It is likely that Merck's COVID 19 pill will be authorized in the U.S. this month, even though Wall Street cooled and physicians raised questions about the drug's efficacy and safety profile, particularly among people who are pregnant.
The shares of Merck Co. Inc. MRK went up by 1.6% in trading on Wednesday after an advisory panel recommended that the Food and Drug Administration approve molnupiravir in a narrow 13 -- 10 vote.
The near split vote reflects concerns over molnupiravir's modest clinical efficacy, with results in the post-interim period contrasting with the more positive interim results that led to early study stoppage, SVB Leerink analysts told investors on Wednesday. We expect these concerns to follow the therapy and limit uptake when alternative therapies become available. The company, which is developing molnupiravir with the privately held Ridgeback Biotherapeutics, is seeking authorization in adults who have tested positive for the virus and are at high risk of hospitalization and death. Within five days of symptoms, treatment is expected to begin.
If authorized, it will be the first oral pill that can treat COVID - 19.
Analysts think that the FDA will restrict who can take the drug for safety reasons, possibly limiting the use of molnupiravir to people older than 60 years old, or excluding pregnant women, women of childbearing age, and male partners. Some FDA panelists suggested that women have to have a negative pregnancy test to get the pill.
Mizuho Securities analysts think the FDA will limit authorization to the nonpregnant adult population. Wall Street had a muted response to the panel vote and now to the drug in general.
Raymond James Steven Seedhouse described the approval as tepid and said it would be an uphill battle for full approval, given the availability of myriad neutralizing antibodies and likely Paxlovid another oral medication with seemingly lesser tox concerns soon. Merck shared interim data in October showing that molnupiravir can reduce the risk of hospitalization and death by 50%. The news exhilarated just about everyone. Markets soared, and physicians applauded the arrival of a promising new tool in the pandemic.

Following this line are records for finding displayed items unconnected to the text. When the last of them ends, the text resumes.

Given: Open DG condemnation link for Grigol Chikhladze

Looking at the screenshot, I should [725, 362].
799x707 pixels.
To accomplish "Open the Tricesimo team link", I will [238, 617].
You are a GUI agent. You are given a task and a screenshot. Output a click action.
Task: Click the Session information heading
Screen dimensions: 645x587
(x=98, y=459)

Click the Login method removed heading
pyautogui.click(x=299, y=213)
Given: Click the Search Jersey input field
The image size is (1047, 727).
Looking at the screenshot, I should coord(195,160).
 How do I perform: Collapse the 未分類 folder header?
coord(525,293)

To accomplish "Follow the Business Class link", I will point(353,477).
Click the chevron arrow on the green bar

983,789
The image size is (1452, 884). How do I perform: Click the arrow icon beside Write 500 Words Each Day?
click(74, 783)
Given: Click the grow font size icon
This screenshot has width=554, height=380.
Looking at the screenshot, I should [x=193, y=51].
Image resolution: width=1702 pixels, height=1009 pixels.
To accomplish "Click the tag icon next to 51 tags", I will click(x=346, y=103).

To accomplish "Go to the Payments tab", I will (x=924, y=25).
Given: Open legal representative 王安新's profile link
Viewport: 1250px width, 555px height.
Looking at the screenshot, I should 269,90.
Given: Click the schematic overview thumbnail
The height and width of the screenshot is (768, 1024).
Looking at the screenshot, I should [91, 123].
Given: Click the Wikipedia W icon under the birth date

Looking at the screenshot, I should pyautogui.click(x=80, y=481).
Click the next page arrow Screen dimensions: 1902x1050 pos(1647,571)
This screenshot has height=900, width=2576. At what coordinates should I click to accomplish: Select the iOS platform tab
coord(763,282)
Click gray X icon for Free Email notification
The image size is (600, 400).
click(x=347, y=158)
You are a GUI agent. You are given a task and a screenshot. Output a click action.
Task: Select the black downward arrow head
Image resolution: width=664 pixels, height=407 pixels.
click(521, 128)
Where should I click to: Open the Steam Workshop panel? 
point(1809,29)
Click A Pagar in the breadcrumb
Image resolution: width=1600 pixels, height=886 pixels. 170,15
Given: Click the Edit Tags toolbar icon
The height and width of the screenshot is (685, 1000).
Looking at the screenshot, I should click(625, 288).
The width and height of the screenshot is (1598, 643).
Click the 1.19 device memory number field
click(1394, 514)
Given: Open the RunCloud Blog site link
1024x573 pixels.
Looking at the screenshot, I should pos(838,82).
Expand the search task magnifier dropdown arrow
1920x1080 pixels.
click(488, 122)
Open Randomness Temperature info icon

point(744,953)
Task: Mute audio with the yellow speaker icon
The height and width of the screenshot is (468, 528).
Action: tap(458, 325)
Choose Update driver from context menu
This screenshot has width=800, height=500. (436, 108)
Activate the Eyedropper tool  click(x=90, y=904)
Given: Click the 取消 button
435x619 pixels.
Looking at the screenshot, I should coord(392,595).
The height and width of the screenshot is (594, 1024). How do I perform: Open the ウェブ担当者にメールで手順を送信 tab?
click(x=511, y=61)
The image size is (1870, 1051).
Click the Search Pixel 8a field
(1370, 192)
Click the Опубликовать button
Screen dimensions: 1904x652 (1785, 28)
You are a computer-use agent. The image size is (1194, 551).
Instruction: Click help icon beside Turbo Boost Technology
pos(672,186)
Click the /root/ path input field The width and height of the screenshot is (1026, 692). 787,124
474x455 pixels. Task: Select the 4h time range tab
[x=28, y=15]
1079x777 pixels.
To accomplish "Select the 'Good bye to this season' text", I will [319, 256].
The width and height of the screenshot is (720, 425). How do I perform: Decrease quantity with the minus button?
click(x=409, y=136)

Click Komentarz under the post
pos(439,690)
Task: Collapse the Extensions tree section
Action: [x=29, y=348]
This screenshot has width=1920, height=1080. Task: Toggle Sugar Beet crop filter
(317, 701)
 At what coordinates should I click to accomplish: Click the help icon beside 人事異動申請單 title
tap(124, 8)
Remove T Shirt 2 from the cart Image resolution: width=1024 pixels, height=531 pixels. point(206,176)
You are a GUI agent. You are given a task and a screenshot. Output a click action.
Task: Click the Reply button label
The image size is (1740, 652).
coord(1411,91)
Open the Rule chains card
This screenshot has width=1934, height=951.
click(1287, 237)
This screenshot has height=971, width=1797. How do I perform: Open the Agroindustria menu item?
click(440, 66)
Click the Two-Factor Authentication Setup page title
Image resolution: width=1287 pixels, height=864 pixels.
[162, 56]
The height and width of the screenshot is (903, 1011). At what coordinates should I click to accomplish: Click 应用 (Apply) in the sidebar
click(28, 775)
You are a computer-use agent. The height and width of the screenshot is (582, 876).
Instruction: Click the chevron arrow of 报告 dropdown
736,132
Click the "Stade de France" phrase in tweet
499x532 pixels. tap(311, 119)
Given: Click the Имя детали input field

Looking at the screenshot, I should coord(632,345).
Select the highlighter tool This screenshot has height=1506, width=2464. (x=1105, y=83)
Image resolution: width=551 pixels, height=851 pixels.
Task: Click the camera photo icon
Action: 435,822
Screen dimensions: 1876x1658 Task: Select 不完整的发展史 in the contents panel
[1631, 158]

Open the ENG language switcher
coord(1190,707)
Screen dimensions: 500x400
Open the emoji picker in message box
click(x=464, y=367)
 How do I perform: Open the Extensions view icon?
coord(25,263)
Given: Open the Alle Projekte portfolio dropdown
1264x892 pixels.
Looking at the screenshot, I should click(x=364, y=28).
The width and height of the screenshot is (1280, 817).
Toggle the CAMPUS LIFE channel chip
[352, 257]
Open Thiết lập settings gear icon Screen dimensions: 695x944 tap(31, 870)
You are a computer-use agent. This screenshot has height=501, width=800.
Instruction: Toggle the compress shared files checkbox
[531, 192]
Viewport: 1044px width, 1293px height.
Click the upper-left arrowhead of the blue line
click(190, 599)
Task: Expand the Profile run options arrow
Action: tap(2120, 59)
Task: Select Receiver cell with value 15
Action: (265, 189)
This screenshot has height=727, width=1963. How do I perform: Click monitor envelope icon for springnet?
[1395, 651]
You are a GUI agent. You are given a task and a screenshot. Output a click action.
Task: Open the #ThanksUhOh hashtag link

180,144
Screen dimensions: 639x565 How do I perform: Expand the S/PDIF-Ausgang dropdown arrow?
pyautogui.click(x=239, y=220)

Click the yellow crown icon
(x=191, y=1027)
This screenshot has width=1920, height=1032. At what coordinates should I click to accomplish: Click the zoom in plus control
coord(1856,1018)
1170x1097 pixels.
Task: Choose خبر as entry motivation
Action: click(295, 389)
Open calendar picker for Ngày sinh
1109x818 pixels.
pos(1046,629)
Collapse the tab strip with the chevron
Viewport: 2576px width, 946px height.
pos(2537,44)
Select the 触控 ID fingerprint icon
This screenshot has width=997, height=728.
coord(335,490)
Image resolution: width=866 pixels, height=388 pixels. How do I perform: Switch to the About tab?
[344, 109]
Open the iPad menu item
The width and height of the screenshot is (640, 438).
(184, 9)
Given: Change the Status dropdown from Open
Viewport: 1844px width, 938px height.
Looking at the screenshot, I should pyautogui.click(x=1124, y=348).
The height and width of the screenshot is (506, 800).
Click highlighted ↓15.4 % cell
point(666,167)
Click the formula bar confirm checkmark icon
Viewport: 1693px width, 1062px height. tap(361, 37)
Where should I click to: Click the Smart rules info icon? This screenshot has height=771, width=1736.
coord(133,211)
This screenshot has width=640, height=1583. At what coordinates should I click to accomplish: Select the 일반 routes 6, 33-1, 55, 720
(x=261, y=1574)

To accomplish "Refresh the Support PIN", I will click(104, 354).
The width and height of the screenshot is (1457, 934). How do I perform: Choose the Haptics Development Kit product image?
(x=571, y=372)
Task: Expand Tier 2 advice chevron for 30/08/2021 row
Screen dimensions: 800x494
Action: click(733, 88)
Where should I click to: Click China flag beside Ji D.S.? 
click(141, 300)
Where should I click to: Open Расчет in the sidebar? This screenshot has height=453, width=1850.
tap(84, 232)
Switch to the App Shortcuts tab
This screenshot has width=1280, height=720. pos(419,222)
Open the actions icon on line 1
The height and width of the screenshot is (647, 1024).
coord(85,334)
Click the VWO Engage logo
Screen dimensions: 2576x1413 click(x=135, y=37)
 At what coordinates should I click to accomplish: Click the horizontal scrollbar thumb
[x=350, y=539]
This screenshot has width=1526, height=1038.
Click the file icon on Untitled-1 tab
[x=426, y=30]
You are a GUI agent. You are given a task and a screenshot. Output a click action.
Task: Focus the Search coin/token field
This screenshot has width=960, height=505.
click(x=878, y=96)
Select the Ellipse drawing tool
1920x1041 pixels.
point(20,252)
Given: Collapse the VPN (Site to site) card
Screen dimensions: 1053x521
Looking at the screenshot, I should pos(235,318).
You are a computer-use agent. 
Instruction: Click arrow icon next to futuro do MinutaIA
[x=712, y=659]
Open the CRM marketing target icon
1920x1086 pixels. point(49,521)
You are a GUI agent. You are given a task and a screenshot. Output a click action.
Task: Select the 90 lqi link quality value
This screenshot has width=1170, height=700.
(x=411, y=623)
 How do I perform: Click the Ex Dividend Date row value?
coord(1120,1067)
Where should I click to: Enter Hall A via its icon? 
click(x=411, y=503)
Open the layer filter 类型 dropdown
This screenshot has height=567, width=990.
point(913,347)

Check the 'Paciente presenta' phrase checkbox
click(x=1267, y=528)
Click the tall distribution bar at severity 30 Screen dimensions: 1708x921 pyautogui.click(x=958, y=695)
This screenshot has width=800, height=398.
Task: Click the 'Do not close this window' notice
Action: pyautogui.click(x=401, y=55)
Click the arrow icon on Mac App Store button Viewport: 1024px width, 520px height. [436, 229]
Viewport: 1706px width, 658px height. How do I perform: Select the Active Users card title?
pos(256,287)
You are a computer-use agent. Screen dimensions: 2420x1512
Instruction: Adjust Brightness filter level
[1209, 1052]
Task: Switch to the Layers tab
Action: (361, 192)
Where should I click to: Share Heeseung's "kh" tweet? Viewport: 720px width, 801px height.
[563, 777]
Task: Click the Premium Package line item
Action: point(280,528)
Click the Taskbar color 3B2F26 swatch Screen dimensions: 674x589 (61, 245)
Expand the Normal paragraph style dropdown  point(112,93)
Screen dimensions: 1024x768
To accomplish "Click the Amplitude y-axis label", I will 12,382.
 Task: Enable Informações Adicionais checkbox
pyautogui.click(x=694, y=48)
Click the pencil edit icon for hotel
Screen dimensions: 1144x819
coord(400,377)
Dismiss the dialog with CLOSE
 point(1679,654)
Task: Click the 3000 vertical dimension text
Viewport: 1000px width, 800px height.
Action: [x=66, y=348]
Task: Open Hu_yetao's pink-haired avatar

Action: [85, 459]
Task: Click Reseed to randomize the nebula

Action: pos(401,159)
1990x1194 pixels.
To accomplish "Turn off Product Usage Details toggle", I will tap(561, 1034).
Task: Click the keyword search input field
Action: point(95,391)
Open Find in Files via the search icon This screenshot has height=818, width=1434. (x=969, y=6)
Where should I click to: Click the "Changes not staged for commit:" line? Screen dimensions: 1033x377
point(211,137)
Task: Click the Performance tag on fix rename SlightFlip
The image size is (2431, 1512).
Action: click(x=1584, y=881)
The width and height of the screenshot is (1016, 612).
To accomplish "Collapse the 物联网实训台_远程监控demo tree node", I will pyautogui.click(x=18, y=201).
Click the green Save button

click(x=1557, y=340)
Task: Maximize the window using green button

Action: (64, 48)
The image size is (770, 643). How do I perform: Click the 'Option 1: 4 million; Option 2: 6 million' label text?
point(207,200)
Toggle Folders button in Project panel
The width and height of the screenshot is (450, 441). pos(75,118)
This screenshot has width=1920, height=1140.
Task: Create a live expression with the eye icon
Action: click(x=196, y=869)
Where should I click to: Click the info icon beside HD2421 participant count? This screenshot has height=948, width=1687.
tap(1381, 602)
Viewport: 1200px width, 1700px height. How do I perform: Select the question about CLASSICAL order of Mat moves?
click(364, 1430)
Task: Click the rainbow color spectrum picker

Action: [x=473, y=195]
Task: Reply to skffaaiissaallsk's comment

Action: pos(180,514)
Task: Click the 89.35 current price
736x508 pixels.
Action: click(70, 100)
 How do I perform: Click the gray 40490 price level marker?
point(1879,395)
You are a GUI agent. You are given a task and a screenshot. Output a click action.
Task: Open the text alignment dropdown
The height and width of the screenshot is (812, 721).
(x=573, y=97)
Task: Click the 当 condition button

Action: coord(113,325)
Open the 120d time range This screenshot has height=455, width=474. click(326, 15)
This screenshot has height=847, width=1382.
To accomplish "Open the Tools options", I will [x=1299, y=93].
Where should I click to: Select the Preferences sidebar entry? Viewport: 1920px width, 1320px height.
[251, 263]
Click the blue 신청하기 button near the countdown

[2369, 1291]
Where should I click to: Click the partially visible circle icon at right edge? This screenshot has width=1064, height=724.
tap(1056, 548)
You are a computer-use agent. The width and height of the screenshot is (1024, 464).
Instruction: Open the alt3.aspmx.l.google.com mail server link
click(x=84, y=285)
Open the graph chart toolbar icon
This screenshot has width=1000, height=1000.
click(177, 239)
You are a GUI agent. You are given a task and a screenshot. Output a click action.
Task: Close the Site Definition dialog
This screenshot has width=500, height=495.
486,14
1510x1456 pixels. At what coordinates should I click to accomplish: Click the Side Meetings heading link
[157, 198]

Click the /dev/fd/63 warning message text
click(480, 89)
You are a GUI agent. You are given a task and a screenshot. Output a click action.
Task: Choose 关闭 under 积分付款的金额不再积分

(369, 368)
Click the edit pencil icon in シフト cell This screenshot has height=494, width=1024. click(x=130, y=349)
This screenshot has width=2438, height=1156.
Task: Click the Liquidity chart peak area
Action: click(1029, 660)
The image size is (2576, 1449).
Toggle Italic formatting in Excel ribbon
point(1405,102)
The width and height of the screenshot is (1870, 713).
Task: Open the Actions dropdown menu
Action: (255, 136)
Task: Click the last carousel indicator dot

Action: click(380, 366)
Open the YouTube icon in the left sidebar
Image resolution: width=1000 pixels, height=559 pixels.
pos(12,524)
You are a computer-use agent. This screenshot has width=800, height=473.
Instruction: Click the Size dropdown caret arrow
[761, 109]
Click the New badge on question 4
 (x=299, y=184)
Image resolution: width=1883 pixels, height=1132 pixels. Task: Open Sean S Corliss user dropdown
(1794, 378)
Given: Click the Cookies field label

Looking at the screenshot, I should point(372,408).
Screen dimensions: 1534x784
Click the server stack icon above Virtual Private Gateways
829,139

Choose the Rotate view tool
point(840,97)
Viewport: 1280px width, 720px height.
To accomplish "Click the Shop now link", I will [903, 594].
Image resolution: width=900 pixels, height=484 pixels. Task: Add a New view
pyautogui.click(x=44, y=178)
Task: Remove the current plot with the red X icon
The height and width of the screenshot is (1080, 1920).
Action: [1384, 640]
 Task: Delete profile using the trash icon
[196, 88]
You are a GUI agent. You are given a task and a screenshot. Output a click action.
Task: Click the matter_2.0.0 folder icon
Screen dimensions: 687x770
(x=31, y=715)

But then a couple of things happened: Pfizer shared interim data for its COVID 19 pill in November that showed Paxlovid reduced the risk of hospitalization and death by a remarkable 89%, and then Merck released full data on the day after Thanksgiving that showed the drug didn't work as well as we thought - it can reduce hospitalization and death by 30%, not 50%.
Merck's stock performance over the last two months reflects many of these ups and downs. The company's stock closed at $81.40 on October 1, the day it announced the interim data, marking the first time the stock closed higher than $81.00 since mid-January. But in November, the biggest monthly decline since dropping 15.2% in February 2009, fell 14.9%.
Merck's stock is down 3.9% this year, while the S&P 500 SPX is up 21.6%.